The arrival of white people and what they did to “settle” here is most likely the reason I am here today. My English ancestors came out well after the First Fleet but if things were different, who is to say what they might have done? As a white person with a vague bit of English blood flowing through my veins (together with German, Serbian and who knows what else), I’m pretty sure that the Australia I have lived in all my life would be a different place if the British had chosen a different place to send their criminals.
Would it be better or worse? Could white people have come to live here peacefully under the sovereignty of Indigenous Australian people? Or would someone else have come along and been just as brutal as the English? Would we all be speaking French?

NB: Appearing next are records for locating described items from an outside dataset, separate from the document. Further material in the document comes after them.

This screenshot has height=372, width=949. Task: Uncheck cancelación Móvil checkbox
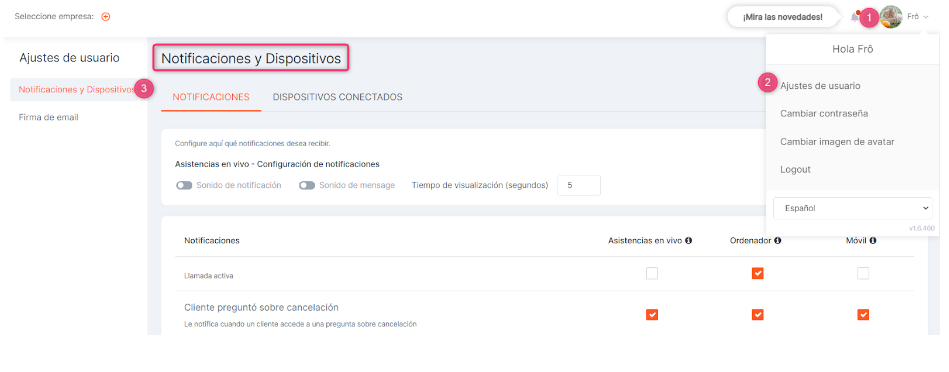click(x=863, y=315)
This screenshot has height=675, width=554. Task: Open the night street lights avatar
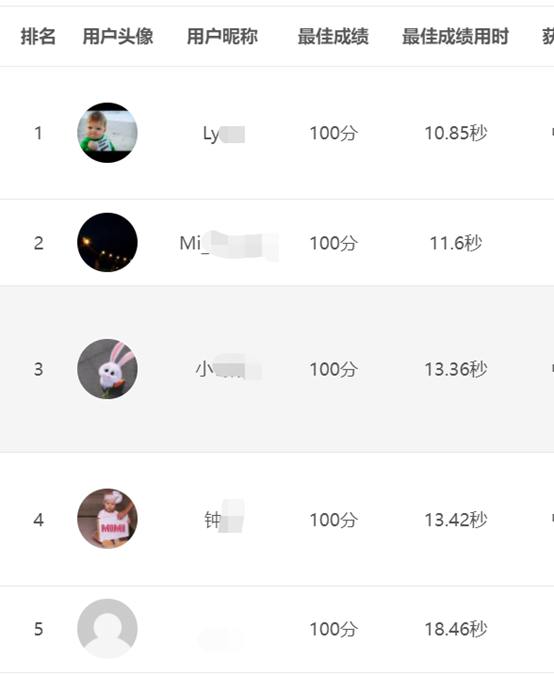point(107,242)
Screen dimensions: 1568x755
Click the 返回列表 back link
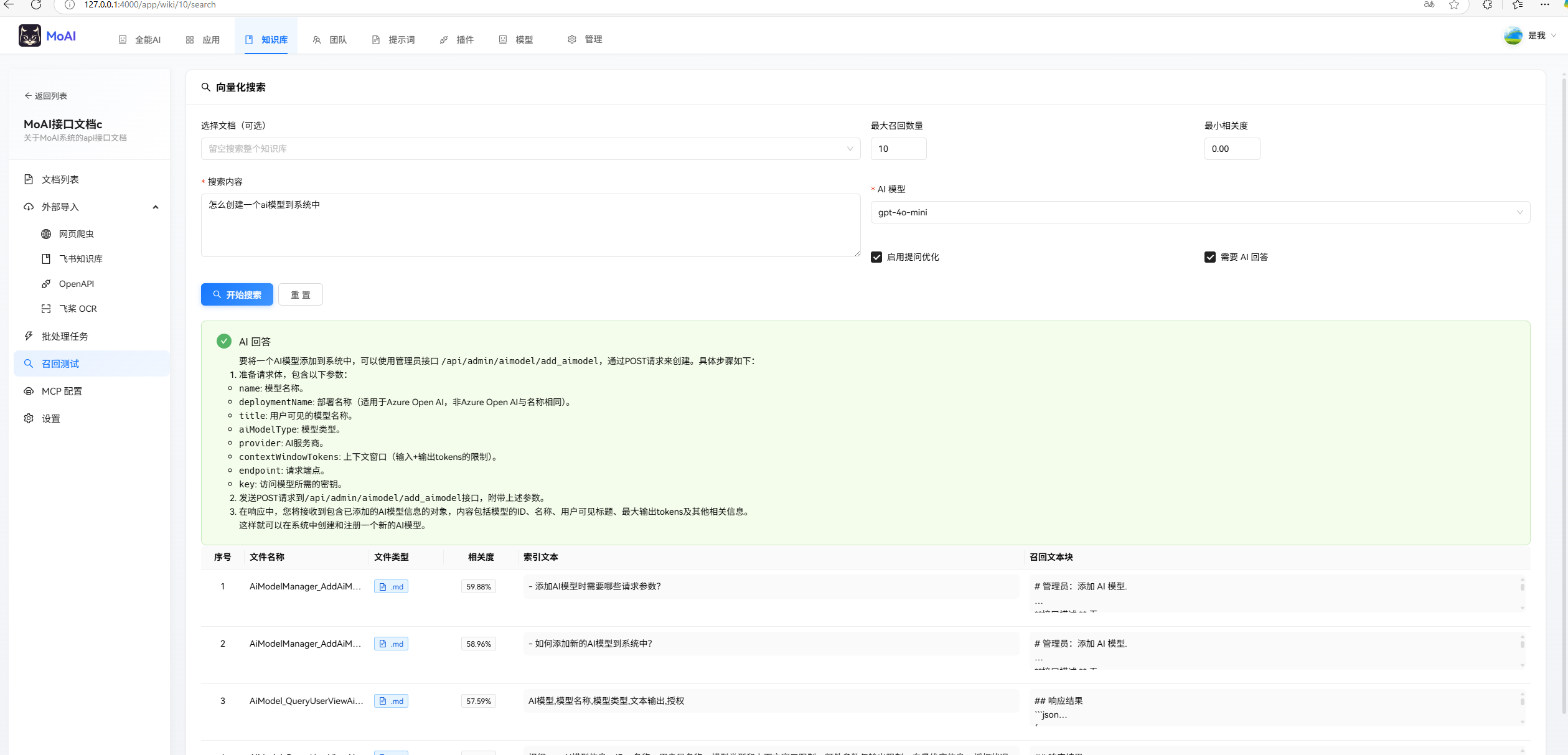[45, 96]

We can never know because history can’t be changed. And when it comes to history, Australia’s is relatively recent and gut-wrenching to examine. Indigenous Australians were quite literally slaughtered. Entire communities were wiped out. I could never quite understand how people could come here and simply take the land and kill it’s inhabitants. It’s hard to fathom when you have been raised with the knowledge that Indigenous Australians are, you know, actual people. I guess that arriving on a ship and declaring a country yours, despite the people already living there for 50,000 odd years, means you probably don’t actually consider those people to be fully human. I guess it was easy enough to do when just a few years before, that very land had been declared terra nullius– “land belonging to no one”.
The date is an odd one on more than one level, when you think about it. Barbecues and plastic flags to commemorate the day that a ship full of people in chains arrived. Many were sentenced to transportation for minor offences that spoke of their poverty and desperation more than their criminality. Australia flag tee-shirts and drinking beer out of an esky at the park to celebrate the day that the British arrived and simply took over an occupied land.It’s been over 20 years since the High Court recognised that Captain Cook’s declaration of terra nullius was a convenient fiction for the British. Arrernte writer Celeste Liddle believes that, more important than changing dates, we should be engaged in negotiating a treaty over land rights. Listening to people like her, that take the time to help educate us, I have to agree. There is a lot to be done to achieve real reconciliation. A big part of reconciliation is acknowledging the past in order to move forward. It would seem that this is a big part of where we are falling down. The date we celebrate is not the biggest impediment to reconciliation.
But it’s still an impediment.
There are calls every year to change the date of Australia Day. Yes, it would be largely symbolic, but wouldn’t it also be respectful? Isn’t it long overdue? When Indigenous communities keep voicing that celebrating on this day is an affront to them, that this is a day of mourning for them, shouldn’t we all be listening, rather than shouting at them to “Get over it!”?
I’d love to hear those dismissive voices telling Indigenous communities to “Get over it” to pause long enough to hear their own arrogance. To be startled into silence by it and to begin to listen, instead. Imagine if our government could acknowledge the past fully and really work towards reconciliation. Land rights, collaborative approaches to helping Indigenous communities, an end to discrimination.
It’s doubtful that I’ll see all of these things in my lifetime. But I do hope to see some of them. We could change the date, for starters.